Gouverner revient-il désormais à gérer des colères catégorielles ?
Dans cette société émiettée, il faut parvenir à répondre à des interrogations de plus en plus sectorielles, voire individuelles. On l’a vu avec les Gilets jaunes, de nouveaux groupes peuvent s’agréger en fonction non plus des classes sociales, mais sur le mode de vie, sur une logique régionale ou plus politique comme la sensibilité environnementale. La convergence des colères est moins évidente, mais cela peut démarrer n’importe comment, n’importe où. Et puis, l’idée s’est installée qu’il faut parfois un certain degré de violence ou de conflictualité pour obtenir gain de cause. Les gens se disent : il a fallu que l’on casse pour avoir 12 milliards d’euros. Cela restera l’un des enseignements de la crise des Gilets jaunes.
La contestation violente s’est-elle banalisée ?
La violence n’est plus disqualifiée d’emblée. Pour une partie de la population, cela fait partie des modes d’action recevables. D’autant qu’une chose lie les différentes îles de cet « archipel français » : la très forte défiance vis- à-vis du sommet.
Cette défiance est-elle résorbable ?
C’est compliqué. Le sentiment de déconnexion des politiques a des causes profondes. Et l’on constate une très grande réticence face à la représentativité, à l’idée de déléguer le pouvoir.
N’est-ce pas plus compliqué encore pour Macron ?
Il y a effectivement un fossé très profond avec toute une partie de la population, qui se sent aux antipodes de ce qu’il représente et véhicule. Mais il a manifestement une base électorale solide et fidèle. Cela ne fait pas une majorité aujourd’hui, mais dans la société « archipel », si vous faites 20-25 %, c’est déjà pas mal. Ce n’est ni glorieux, ni très confortable, ni forcément très satisfaisant sur le plan démocratique, mais cela assure une certaine stabilité car personne n’est en capacité d’agréger davantage.
Cela revient à vivre dans une forme de cohabitation avec toute une partie de la population...
Là, la cohabitation ne se fait plus dans le système politique mais dans la rue, entre un exécutif et ceux qui ont « fermé les écoutilles », qui n’atendent plus rien de lui. D’où ces bouffées de violences ou de protestations : la pression s’évacue comme elle peut.
Le président avait promis « la France réconciliée ». Est-ce encore possible ?

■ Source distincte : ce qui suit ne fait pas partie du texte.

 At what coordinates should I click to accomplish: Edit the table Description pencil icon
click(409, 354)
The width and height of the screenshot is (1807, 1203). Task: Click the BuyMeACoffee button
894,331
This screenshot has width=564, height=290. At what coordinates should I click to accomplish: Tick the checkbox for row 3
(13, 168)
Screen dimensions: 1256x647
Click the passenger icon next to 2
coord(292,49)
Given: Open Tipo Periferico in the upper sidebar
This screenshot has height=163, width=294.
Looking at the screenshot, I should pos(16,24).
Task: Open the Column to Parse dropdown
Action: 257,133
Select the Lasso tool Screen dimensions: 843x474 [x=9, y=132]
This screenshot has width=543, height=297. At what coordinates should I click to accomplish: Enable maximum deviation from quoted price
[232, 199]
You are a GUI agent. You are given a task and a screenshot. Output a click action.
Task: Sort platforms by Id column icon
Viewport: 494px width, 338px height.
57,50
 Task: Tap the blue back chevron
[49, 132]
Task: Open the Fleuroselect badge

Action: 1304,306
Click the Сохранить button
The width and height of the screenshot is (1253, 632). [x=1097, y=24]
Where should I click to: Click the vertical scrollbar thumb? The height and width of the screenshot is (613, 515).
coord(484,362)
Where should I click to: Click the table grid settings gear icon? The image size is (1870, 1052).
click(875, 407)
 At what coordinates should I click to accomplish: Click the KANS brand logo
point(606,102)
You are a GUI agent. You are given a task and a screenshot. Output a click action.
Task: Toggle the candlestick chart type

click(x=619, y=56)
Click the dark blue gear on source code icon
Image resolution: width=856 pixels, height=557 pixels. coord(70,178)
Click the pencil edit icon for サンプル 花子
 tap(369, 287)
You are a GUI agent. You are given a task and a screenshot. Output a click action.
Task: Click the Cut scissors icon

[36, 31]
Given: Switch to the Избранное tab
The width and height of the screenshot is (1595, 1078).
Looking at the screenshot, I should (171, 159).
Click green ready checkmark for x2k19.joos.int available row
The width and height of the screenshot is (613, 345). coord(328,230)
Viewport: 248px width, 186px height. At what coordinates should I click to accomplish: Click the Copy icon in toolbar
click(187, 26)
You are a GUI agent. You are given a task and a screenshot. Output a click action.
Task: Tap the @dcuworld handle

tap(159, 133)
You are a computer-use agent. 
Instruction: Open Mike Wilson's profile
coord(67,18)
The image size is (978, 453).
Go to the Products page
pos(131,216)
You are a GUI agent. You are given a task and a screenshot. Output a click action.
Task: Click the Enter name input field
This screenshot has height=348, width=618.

Les fractures, les différences se creusent. Mais il reste en partage une histoire commune, un certain nombre de références, de grands rituels. Il faut essayer de trouver les points qui fédèrent encore. Il y a des moments de relative communion dans les événements heureux, comme la victoire des Bleus, ou lors des attentats, l’incendie de Notre- Dame de Paris, les commémorations.
Quel est le risque, pour le pays, s’il reste dans cet état de fragmentation ?
Il sera de plus en plus difficile à gouverner.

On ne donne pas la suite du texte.